Extracted text
※ ※ ※

You, the writer, must know your protagonist as well as you do your brother or sister or best friend.  You’ve got to be on speaking terms with all your characters.  You must know secondary characters as well as you do your neighbors, the guy in the next office, the stylist who cuts your hair.  Otherwise your characters are merely mouthpieces for the narrator — that’s you.

A major character must be extraordinary in some way.  If you attend a party where there are fifty guests, this is the one you would tell everyone about afterwards.  Imagine what you would have noticed about this person:


  • Behavior or Action
  • Conversation or Dialogue
  • Thoughts, introspection (He’s your character now so you can get into his head.)

These are the same traits that make a character believable and worth knowing.    Be sure to give your major character some quirks and faults.  Extraordinary doesn’t mean perfect.  You want your character to have a reason for not doing everything right.

The following character chart had been useful to many writers.  It guides you to include physical, emotional, psychological and social traits as you develop characters.  It also includes several components essential to developing a successful plot.  A thorough workup on a major character can take three or more single spaced pages.  Secondary characters may require only a paragraph or two.  Walk-on characters can be covered with a couple of sentences.

※ ※ ※

Exercise instructions
A. Does the text on building characters agree with each statement? (i) A major character should be perfect. (ii) A walk-on character can be covered in a couple of sentences. (iii) A thorough workup on a major character can fit on one page. For each, answer yes or no and quote the words of the text that decide it.
B. Rewrite the part of the text on building characters starting at "You, the writer, must" and ending at "into his head.)", substituting "closest friend" for "best friend".

Excerpt from a dataset
※ ※ ※

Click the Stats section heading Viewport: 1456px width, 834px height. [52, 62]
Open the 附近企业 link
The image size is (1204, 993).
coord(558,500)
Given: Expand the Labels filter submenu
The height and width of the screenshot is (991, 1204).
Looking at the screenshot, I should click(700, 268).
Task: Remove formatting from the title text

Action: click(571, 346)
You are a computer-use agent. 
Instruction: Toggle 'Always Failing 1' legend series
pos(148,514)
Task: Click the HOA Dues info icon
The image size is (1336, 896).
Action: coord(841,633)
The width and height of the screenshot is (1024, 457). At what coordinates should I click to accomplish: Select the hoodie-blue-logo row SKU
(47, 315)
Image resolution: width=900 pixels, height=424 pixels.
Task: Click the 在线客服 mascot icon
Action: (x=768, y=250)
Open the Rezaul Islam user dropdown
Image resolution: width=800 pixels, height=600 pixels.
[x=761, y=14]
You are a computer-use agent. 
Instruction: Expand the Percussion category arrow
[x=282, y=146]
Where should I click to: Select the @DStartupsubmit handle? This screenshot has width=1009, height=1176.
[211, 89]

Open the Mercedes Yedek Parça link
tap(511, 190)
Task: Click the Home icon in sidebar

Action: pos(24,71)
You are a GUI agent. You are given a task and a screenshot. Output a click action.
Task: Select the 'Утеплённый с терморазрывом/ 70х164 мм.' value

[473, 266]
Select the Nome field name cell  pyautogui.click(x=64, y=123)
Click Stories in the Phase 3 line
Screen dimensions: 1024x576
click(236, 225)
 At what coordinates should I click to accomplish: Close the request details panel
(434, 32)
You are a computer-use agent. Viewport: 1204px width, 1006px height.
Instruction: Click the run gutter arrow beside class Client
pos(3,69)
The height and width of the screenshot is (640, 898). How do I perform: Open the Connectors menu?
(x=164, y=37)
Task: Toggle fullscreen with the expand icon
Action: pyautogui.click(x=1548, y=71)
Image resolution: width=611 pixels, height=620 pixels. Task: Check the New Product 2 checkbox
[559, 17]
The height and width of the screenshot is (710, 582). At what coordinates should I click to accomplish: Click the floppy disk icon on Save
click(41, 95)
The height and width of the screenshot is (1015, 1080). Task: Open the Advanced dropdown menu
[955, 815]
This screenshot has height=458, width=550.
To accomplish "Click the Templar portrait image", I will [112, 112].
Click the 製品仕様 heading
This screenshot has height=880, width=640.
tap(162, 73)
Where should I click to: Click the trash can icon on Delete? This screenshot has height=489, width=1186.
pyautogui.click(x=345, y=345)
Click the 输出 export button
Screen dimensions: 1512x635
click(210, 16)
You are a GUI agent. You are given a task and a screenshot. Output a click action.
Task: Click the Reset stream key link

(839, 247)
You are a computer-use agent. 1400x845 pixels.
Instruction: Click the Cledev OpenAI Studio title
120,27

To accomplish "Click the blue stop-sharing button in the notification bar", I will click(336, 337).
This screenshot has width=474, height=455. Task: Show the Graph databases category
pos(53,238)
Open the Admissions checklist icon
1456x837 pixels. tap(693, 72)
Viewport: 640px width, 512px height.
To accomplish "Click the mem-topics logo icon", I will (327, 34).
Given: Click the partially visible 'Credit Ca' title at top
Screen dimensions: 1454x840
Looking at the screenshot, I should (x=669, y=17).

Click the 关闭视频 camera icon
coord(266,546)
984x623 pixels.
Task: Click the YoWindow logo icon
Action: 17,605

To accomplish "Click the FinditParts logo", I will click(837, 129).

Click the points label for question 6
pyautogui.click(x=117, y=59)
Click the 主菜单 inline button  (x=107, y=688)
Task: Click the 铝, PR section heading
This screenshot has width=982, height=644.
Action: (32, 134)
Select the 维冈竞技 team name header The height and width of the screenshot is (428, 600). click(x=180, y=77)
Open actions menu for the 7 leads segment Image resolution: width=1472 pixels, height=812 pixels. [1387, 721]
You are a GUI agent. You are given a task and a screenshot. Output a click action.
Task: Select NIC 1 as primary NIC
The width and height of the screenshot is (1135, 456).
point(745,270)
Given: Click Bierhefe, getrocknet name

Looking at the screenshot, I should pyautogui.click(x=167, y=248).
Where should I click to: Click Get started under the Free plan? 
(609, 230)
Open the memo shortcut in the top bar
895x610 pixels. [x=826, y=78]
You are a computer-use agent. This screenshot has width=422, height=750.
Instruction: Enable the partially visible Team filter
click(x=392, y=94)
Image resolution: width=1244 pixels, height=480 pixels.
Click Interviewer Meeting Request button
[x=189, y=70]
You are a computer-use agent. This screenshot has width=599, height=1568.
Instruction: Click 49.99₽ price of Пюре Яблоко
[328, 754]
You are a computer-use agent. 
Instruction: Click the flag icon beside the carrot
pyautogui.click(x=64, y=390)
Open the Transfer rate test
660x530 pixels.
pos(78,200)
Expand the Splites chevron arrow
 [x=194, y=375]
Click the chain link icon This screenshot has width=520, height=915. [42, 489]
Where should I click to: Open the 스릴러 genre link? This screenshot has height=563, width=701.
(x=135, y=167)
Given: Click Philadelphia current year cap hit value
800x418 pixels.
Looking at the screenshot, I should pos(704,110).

※ ※ ※

Solved tasks
A.
(i) No: "Extraordinary doesn’t mean perfect."
(ii) Yes: "Walk-on characters can be covered with a couple of sentences."
(iii) No: "A thorough workup on a major character can take three or more single spaced pages."

B.
You, the writer, must know your protagonist as well as you do your brother or sister or closest friend.  You’ve got to be on speaking terms with all your characters.  You must know secondary characters as well as you do your neighbors, the guy in the next office, the stylist who cuts your hair.  Otherwise your characters are merely mouthpieces for the narrator — that’s you.

A major character must be extraordinary in some way.  If you attend a party where there are fifty guests, this is the one you would tell everyone about afterwards.  Imagine what you would have noticed about this person:


  • Behavior or Action
  • Conversation or Dialogue
  • Thoughts, introspection (He’s your character now so you can get into his head.)